On Fri, 4 Dec 2015, Julian Calaby wrote:

> > -               if (overrides[current_override].board == BOARD_NCR53C400A) {
> > +               if (overrides[current_override].board == BOARD_NCR53C400A ||
> > +                   overrides[current_override].board == BOARD_DTC3181E) {
> 
> These if statements are starting to get a bit long, would it make
> sense to replace them with a flag or equivalent?

To what end? Shorter lines? As in,

        if (board_is_ncr53c400a || board_is_dtc3181e) {
                /* ... */
        }

I suppose that could be an improvement if new flags would entirely replace 
the override.board struct member and the existing switch statement,

        switch (overrides[current_override].board) {
                /* ... */
        }

Or maybe you meant testing a new flag something like this,

        if (hostdata->ncr53c400_compatible) {
                /* ... */
        }

If your concern is the Don't Repeat Yourself rule, I'm not sure that new 
flag would get tested more than once (?) And it would still have to be 
assigned using an "objectionably" long expression, e.g.

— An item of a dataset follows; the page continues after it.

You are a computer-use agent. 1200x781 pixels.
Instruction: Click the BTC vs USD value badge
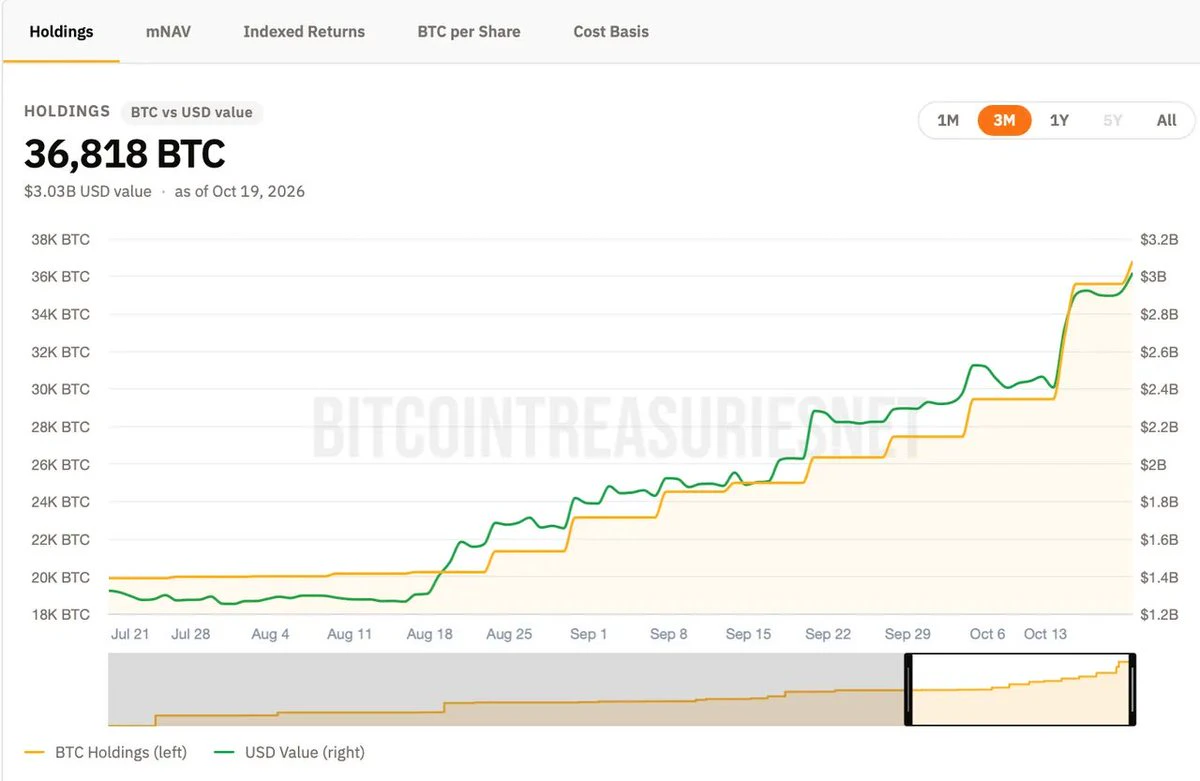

        hostdata->ncr53c400_compatible =
                overrides[current_override].board == BOARD_NCR53C400 ||
                overrides[current_override].board == BOARD_NCR53C400A ||
                overrides[current_override].board == BOARD_DTC3181E;

Rather than add new flags, perhaps a 'switch' statement instead of an 'if' 
statement would be shorter (if the size of the expression is the problem).